> PROMPT: Look over the listing below and tally the lines in which the word "agent" turns up. Answer with the tally only.

> DATA SHOWN:
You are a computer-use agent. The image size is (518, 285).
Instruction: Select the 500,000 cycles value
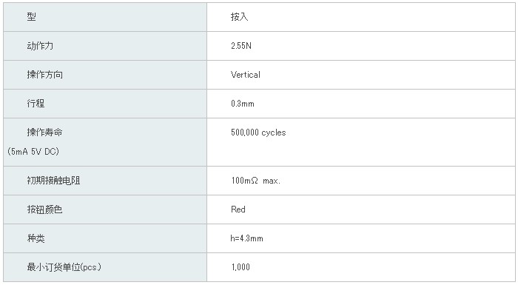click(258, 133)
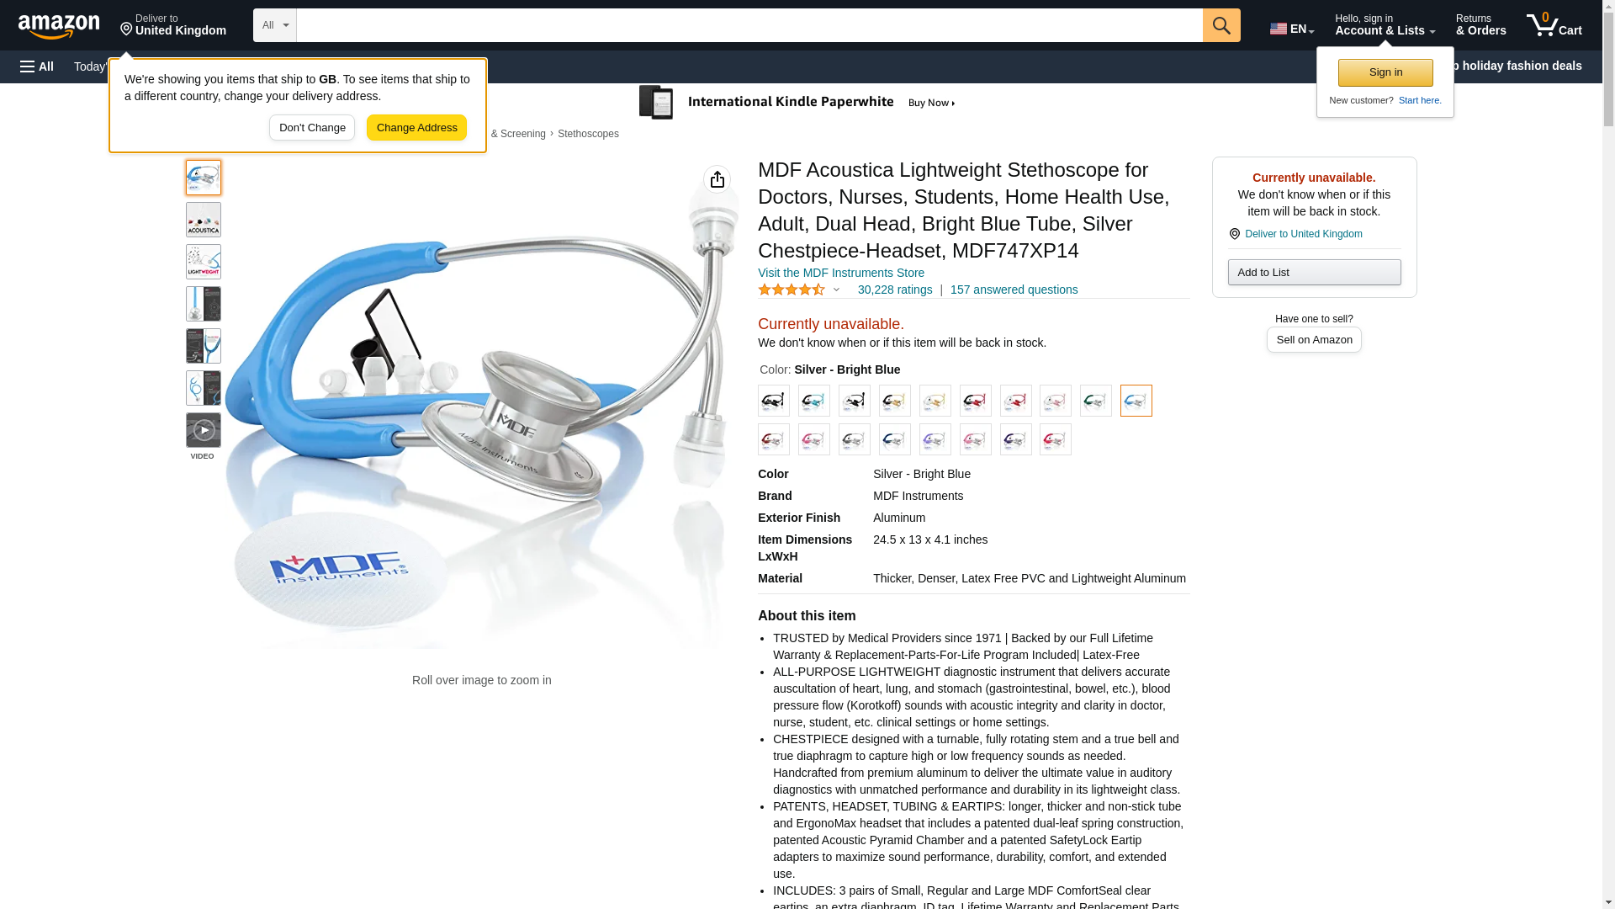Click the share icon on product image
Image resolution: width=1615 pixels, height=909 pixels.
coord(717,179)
...
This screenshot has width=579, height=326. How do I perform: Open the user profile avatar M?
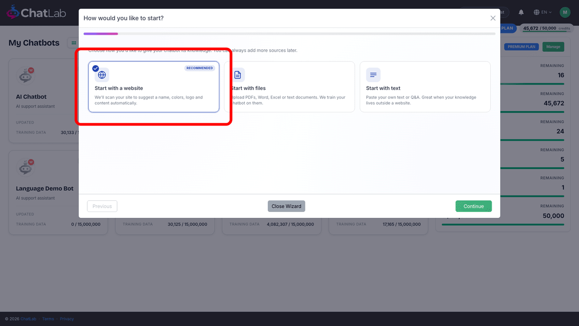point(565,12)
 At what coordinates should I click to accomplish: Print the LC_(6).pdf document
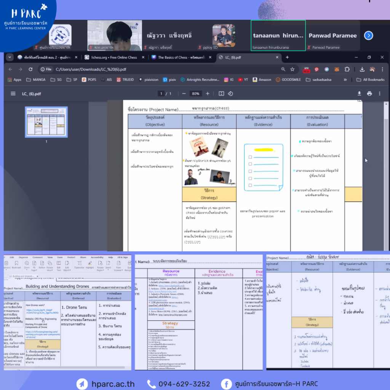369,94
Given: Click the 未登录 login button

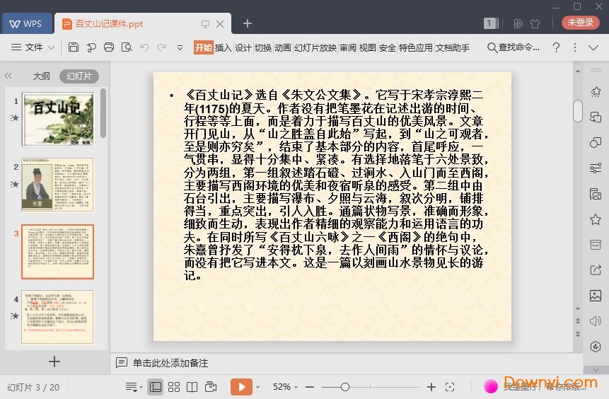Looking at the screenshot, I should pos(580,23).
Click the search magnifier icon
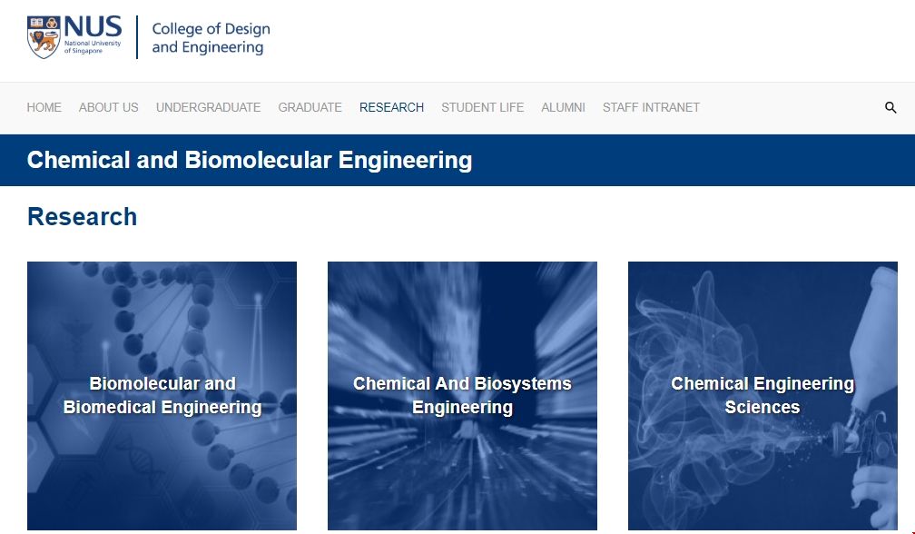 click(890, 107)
--
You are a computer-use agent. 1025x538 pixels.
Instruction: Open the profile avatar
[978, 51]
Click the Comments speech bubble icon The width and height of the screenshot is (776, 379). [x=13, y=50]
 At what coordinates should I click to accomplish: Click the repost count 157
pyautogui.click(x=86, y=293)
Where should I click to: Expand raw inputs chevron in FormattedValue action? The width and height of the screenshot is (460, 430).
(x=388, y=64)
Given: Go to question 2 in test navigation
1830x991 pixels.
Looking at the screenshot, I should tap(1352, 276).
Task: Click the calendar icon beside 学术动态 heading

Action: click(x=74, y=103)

> EXERCISE OUTPUT: 2